Instructions for updating:
Please use tf.data to implement this functionality.
Extracting data/train-images-idx3-ubyte.gz
Instructions for updating:
Please use tf.data to implement this functionality.
Extracting data/train-labels-idx1-ubyte.gz
Instructions for updating:
Please use tf.one_hot on tensors.
Extracting data/t10k-images-idx3-ubyte.gz
Extracting data/t10k-labels-idx1-ubyte.gz
Instructions for updating:
Please use alternatives such as official/mnist/dataset.py from tensorflow/models.


In [7]:
# manual building layers
reset_graph()

n_epochs = 1000
batch_size = 100


########################################
# define placeholders
########################################
X = tf.placeholder(tf.float32, [None, 28, 28, 1])
y_true = tf.placeholder(tf.float32, [None, 10])
pkeep = tf.placeholder(tf.float32)

########################################
# build the model
########################################
# Convolutional Layer #1
# Computes 32 feature maps using a 5x5 filter with ReLU activation.
# Padding is added to preserve width and height.
# Input Tensor Shape: [batch_size, 28, 28, 1]
# Output Tensor Shape: [batch_size, 28, 28, 32]
W1 = tf.Variable(tf.truncated_normal([5, 5, 1, 32], stddev=0.1))  # 5x5 filter, 1 input channel, 32 output channels
B1 = tf.Variable(tf.constant(0.1, tf.float32, [32]))
stride = 1  # output is 28x28
conv1 = tf.nn.relu(tf.nn.conv2d(X, W1, strides=[1, stride, stride, 1], padding="SAME") + B1)

# Pooling Layer #1
# First max pooling layer with a 2x2 filter and stride of 2
# Input Tensor Shape: [batch_size, 28, 28, 32]
# Output Tensor Shape: [batch_size, 14, 14, 32]
pool1 = tf.nn.max_pool(conv1, ksize=[1, 2, 2, 1], strides=[1, 2, 2, 1], padding="SAME")

# Convolutional Layer #2
# Computes 64 features using a 5x5 filter.
# Padding is added to preserve width and height.
# Input Tensor Shape: [batch_size, 14, 14, 32]
# Output Tensor Shape: [batch_size, 14, 14, 64]
W2 = tf.Variable(tf.truncated_normal([5, 5, 32, 64], stddev=0.1))  # 5x5 filter, 32 input channel, 64 output channels
B2 = tf.Variable(tf.constant(0.1, tf.float32, [64]))
stride = 1  # output is 28x28
conv2 = tf.nn.relu(tf.nn.conv2d(pool1, W2, strides=[1, stride, stride, 1], padding="SAME") + B2)

# Pooling Layer #2
# Second max pooling layer with a 2x2 filter and stride of 2
# Input Tensor Shape: [batch_size, 14, 14, 64]
# Output Tensor Shape: [batch_size, 7, 7, 64]
pool2 = tf.nn.max_pool(conv2, ksize=[1, 2, 2, 1], strides=[1, 2, 2, 1], padding="SAME")

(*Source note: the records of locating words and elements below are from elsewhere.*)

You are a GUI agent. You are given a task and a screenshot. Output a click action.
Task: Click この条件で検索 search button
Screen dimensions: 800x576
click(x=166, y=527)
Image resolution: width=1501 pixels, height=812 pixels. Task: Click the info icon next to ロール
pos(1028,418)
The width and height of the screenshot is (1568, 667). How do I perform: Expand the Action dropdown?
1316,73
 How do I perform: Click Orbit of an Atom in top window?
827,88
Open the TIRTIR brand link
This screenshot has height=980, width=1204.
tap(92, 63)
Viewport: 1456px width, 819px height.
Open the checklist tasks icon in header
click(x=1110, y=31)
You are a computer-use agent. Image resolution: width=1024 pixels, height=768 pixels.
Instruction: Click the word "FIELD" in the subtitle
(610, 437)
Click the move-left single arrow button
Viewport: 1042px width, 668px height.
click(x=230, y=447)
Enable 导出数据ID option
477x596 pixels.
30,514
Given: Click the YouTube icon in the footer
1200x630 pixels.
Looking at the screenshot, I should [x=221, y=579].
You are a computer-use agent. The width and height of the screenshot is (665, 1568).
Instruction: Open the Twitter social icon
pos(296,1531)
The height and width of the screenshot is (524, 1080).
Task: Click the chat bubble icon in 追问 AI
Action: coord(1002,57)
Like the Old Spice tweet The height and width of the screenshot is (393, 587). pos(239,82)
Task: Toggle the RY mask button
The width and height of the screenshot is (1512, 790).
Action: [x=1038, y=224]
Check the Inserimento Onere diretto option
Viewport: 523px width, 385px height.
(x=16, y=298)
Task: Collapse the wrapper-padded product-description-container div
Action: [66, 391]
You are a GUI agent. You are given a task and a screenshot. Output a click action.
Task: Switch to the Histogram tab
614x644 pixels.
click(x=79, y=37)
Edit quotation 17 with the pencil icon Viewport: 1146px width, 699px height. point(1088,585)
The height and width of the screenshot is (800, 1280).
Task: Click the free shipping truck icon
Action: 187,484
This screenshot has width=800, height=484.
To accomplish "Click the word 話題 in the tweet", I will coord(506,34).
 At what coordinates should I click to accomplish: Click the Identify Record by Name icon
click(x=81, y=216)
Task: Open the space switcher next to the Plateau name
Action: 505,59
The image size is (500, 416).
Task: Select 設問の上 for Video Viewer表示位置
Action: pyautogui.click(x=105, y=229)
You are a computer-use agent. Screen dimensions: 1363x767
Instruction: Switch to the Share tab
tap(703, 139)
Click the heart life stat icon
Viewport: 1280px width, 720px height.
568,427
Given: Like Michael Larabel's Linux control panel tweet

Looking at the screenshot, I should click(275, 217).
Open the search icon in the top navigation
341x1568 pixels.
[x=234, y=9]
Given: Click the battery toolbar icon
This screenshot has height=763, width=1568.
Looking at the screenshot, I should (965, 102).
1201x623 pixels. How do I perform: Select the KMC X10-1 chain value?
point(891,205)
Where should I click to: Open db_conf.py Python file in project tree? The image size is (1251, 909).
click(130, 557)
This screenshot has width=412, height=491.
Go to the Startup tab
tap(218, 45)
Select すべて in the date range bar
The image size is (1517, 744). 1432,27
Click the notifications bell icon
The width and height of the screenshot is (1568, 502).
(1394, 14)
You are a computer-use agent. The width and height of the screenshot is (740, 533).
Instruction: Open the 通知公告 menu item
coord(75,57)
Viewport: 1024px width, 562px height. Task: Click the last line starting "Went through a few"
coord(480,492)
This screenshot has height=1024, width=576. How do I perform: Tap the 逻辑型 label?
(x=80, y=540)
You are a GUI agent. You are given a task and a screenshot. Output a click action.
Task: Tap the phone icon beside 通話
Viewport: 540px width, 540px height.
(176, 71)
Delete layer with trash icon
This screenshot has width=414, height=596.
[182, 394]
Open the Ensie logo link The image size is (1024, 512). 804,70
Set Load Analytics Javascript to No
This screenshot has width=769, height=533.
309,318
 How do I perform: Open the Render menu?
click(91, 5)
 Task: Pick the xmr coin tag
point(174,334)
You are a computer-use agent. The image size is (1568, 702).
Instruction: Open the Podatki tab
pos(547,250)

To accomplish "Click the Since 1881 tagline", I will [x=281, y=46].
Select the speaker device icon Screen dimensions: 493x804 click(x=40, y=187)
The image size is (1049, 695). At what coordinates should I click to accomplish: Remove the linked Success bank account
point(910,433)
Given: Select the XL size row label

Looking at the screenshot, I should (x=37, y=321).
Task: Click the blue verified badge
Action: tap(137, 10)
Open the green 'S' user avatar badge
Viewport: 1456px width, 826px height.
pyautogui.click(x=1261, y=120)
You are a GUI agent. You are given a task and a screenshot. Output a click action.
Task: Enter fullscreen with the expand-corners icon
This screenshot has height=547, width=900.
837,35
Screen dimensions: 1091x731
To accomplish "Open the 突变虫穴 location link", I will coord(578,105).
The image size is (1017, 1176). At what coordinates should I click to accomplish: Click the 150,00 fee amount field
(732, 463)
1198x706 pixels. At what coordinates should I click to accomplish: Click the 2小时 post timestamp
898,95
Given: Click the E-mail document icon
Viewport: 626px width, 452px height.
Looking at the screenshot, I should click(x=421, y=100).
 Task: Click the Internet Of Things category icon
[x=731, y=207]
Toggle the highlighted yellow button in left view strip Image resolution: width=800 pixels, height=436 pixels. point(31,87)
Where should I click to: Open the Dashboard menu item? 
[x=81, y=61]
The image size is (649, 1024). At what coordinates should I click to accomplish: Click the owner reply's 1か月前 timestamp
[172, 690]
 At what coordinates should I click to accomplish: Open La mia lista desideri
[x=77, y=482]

# Flatten tensor into a batch of vectors
# Input Tensor Shape: [batch_size, 7, 7, 64]
# Output Tensor Shape: [batch_size, 7 * 7 * 64]
pool2_flat = tf.reshape(pool2, [-1, 7 * 7 * 64])

# Dense Layer
# Densely connected layer with 1024 neurons
# Input Tensor Shape: [batch_size, 7 * 7 * 64]
# Output Tensor Shape: [batch_size, 1024]
W3 = tf.Variable(tf.truncated_normal([7 * 7 * 64, 1024], stddev=0.1))  # 7x7x64 feature, 1024 neurons
B3 = tf.Variable(tf.constant(0.1, tf.float32, [1024]))
dense = tf.nn.relu(tf.matmul(pool2_flat, W3) + B3)

# Add dropout operation
dropout = tf.nn.dropout(dense, pkeep)

# Logits layer
# Input Tensor Shape: [batch_size, 1024]
# Output Tensor Shape: [batch_size, 10]
W4 = tf.Variable(tf.truncated_normal([1024, 10], stddev=0.1))  # 1024 feature, 10 neurons
B4 = tf.Variable(tf.constant(0.1, tf.float32, [10]))
logits = tf.matmul(dropout, W4) + B4
y_hat = tf.nn.softmax(logits)

########################################
# define the cost and accuracy functions
########################################
cross_entropy = tf.nn.softmax_cross_entropy_with_logits(logits=logits, labels=y_true)
cross_entropy = tf.reduce_mean(cross_entropy) * 100

correct_prediction = tf.equal(tf.argmax(y_hat, 1), tf.argmax(y_true, 1))
accuracy = tf.reduce_mean(tf.cast(correct_prediction, tf.float32))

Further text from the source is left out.